● **Task description**: Among the lines below, copy exactly those from the one with "علوم وتكنولوجيا (929, 189)" through the one with "برشلونة يلغي مباراته", counting both ends.

● **Available data**:
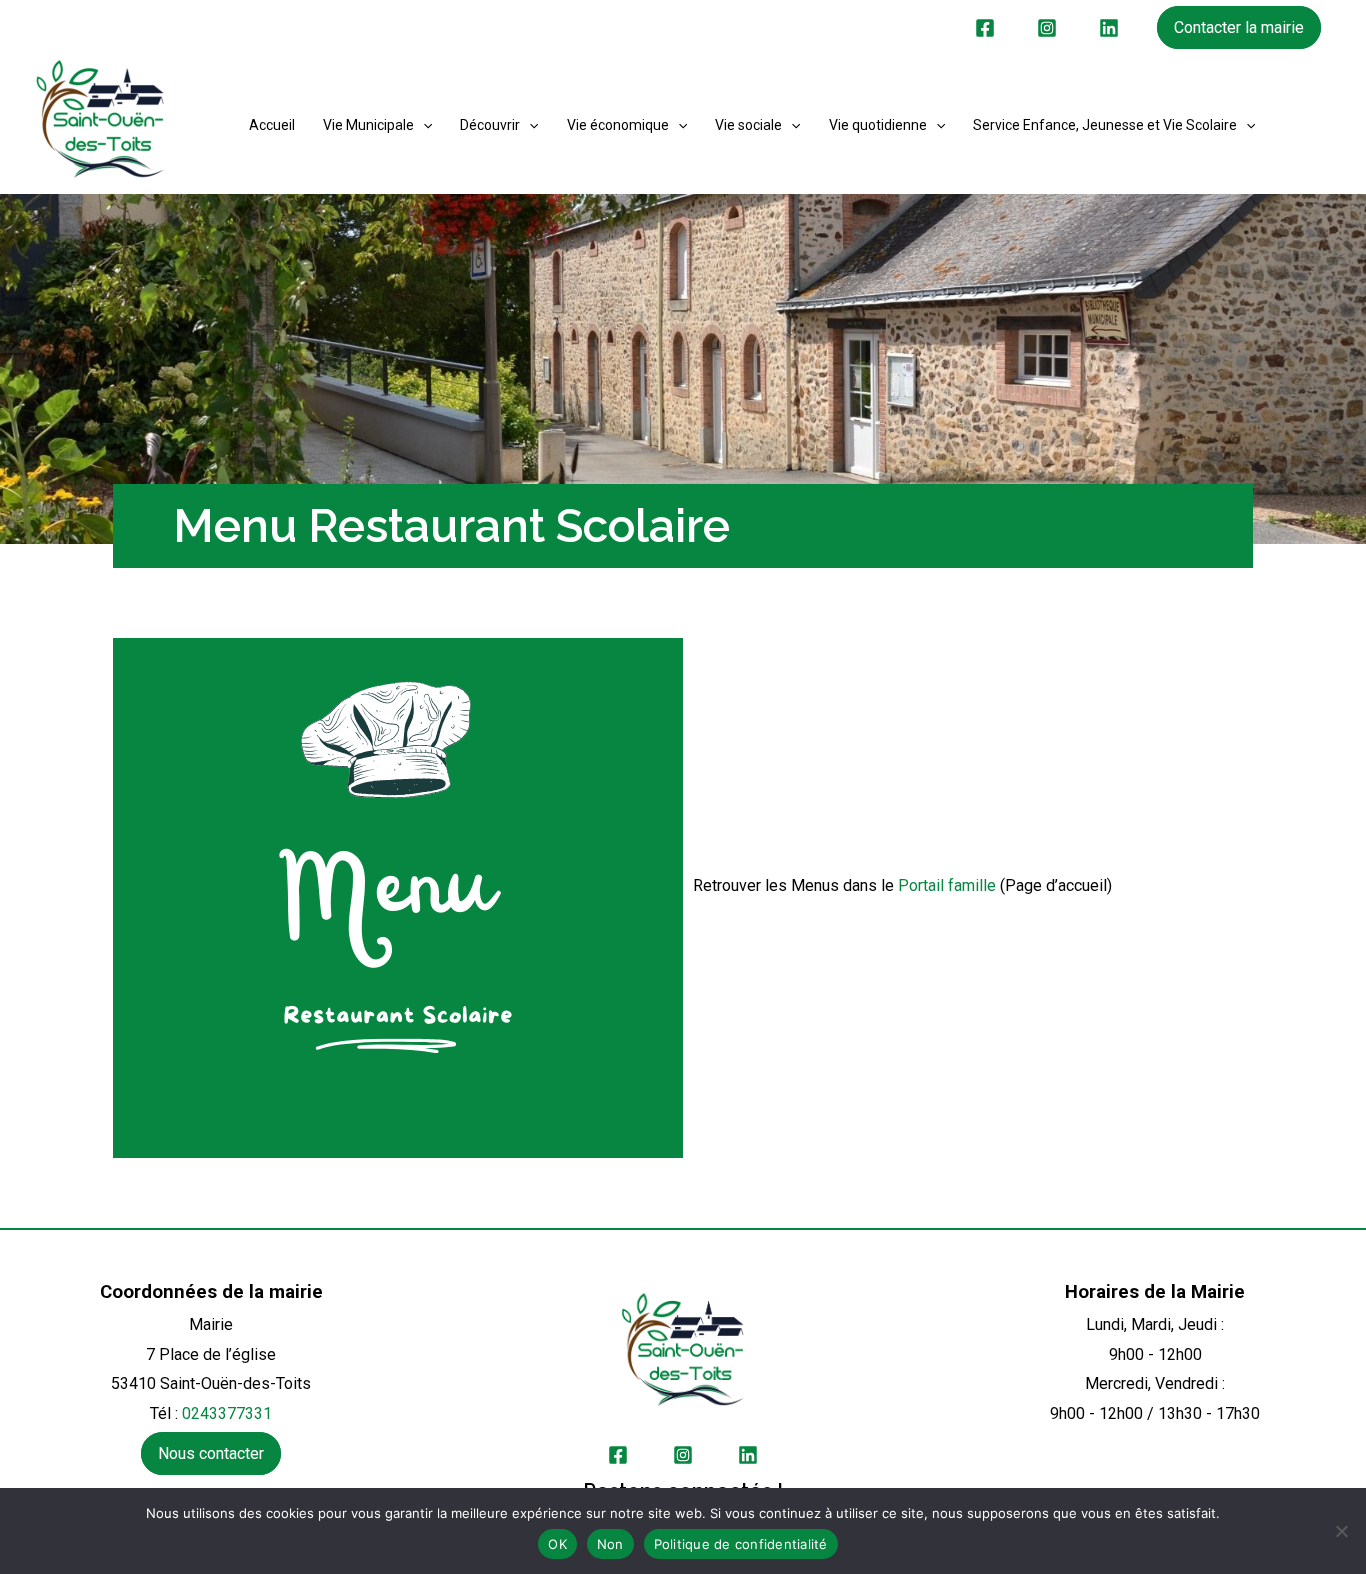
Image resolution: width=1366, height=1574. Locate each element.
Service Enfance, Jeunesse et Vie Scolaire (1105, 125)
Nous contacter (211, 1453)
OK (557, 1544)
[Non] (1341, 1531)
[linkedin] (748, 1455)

--

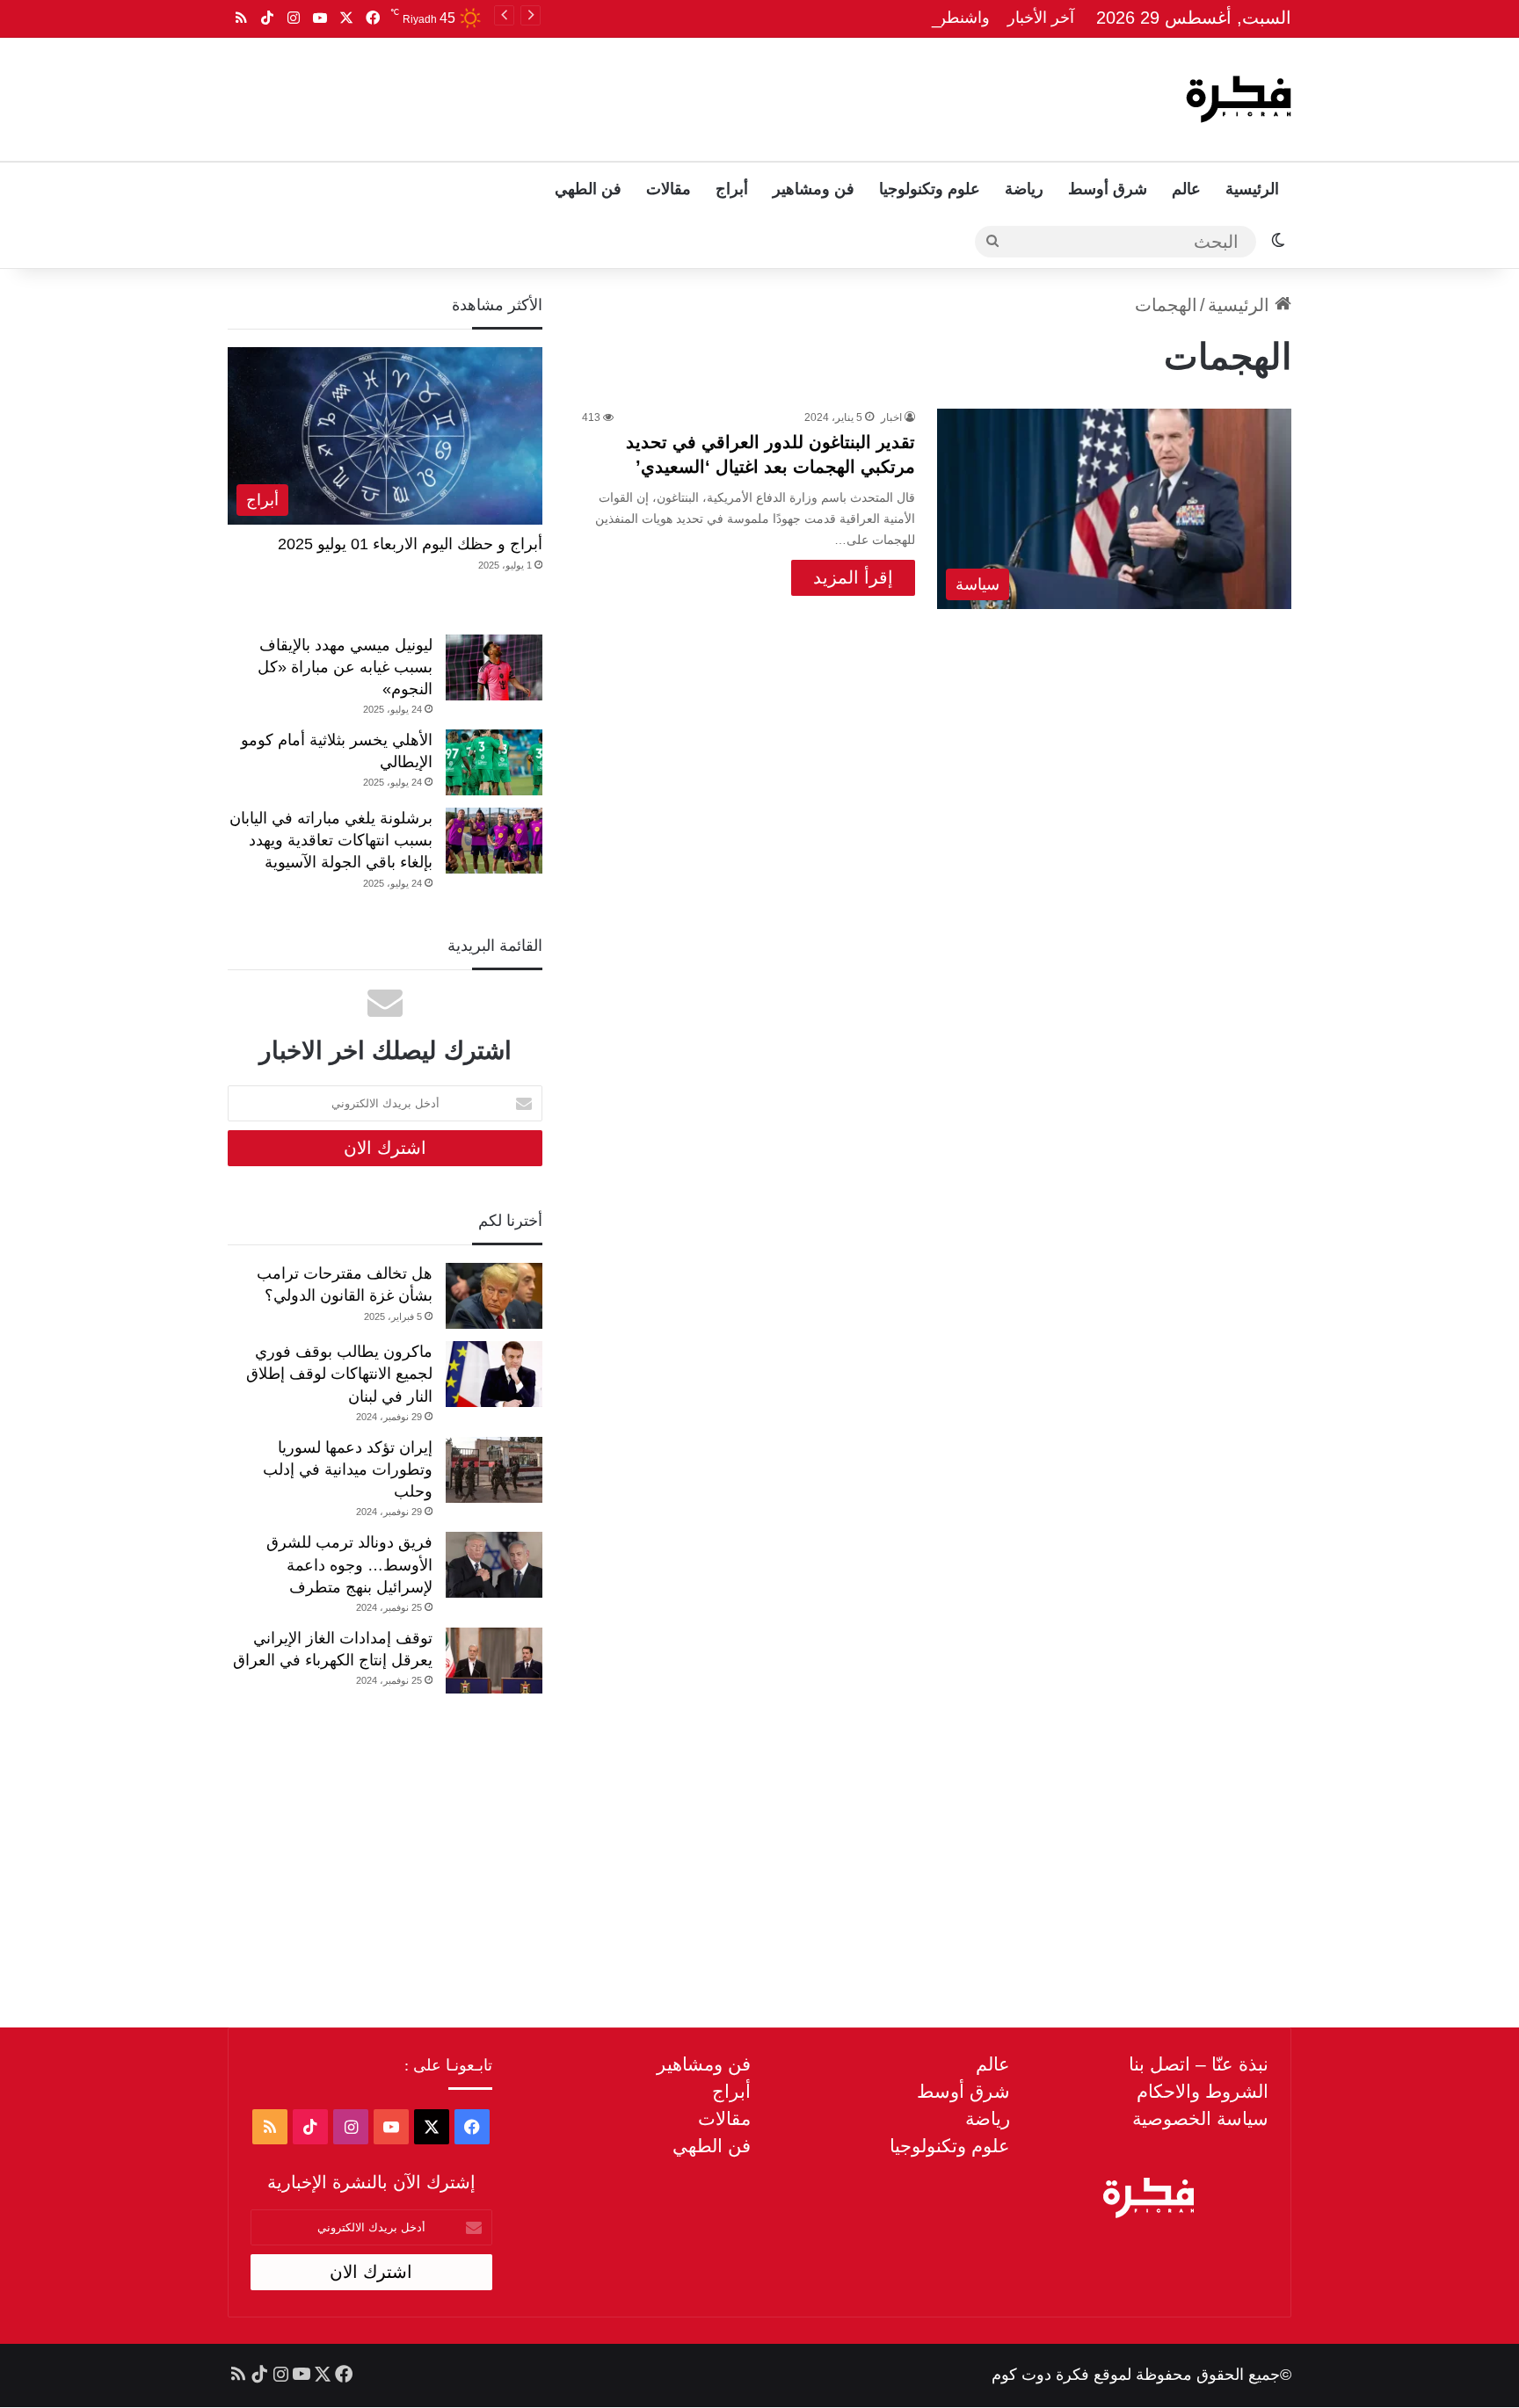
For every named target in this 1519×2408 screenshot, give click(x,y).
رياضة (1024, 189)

---

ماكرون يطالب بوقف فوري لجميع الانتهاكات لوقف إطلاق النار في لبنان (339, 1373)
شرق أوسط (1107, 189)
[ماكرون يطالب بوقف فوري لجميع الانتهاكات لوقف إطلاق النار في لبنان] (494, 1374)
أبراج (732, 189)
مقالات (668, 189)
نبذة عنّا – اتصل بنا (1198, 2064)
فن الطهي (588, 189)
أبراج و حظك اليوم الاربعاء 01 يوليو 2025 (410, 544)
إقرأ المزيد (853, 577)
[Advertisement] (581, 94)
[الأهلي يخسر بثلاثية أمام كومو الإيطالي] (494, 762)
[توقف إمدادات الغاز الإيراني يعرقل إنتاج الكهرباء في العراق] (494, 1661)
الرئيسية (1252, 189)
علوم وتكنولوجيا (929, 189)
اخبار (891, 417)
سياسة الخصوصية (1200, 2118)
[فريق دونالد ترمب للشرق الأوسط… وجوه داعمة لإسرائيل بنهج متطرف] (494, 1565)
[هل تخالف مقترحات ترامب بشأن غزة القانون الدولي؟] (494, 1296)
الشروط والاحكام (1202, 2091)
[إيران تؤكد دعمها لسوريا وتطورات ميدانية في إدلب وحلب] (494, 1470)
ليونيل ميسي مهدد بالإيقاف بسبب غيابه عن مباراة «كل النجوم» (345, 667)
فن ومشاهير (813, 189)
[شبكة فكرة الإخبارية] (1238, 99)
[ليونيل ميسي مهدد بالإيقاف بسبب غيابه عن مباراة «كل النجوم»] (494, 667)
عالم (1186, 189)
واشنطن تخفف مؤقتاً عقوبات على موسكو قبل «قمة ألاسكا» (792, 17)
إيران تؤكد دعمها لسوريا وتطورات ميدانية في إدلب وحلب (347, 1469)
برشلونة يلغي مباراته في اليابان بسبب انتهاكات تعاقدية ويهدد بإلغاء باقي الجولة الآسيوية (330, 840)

● **Finished task**:
علوم وتكنولوجيا (929, 189)
اخبار (891, 417)
سياسة الخصوصية (1200, 2118)
[فريق دونالد ترمب للشرق الأوسط… وجوه داعمة لإسرائيل بنهج متطرف] (494, 1565)
[هل تخالف مقترحات ترامب بشأن غزة القانون الدولي؟] (494, 1296)
الشروط والاحكام (1202, 2091)
[إيران تؤكد دعمها لسوريا وتطورات ميدانية في إدلب وحلب] (494, 1470)
ليونيل ميسي مهدد بالإيقاف بسبب غيابه عن مباراة «كل النجوم» (345, 667)
فن ومشاهير (813, 189)
[شبكة فكرة الإخبارية] (1238, 99)
[ليونيل ميسي مهدد بالإيقاف بسبب غيابه عن مباراة «كل النجوم»] (494, 667)
عالم (1186, 189)
واشنطن تخفف مؤقتاً عقوبات على موسكو قبل «قمة ألاسكا» (792, 17)
إيران تؤكد دعمها لسوريا وتطورات ميدانية في إدلب وحلب (347, 1469)
برشلونة يلغي مباراته في اليابان بسبب انتهاكات تعاقدية ويهدد بإلغاء باقي الجولة الآسيوية (330, 840)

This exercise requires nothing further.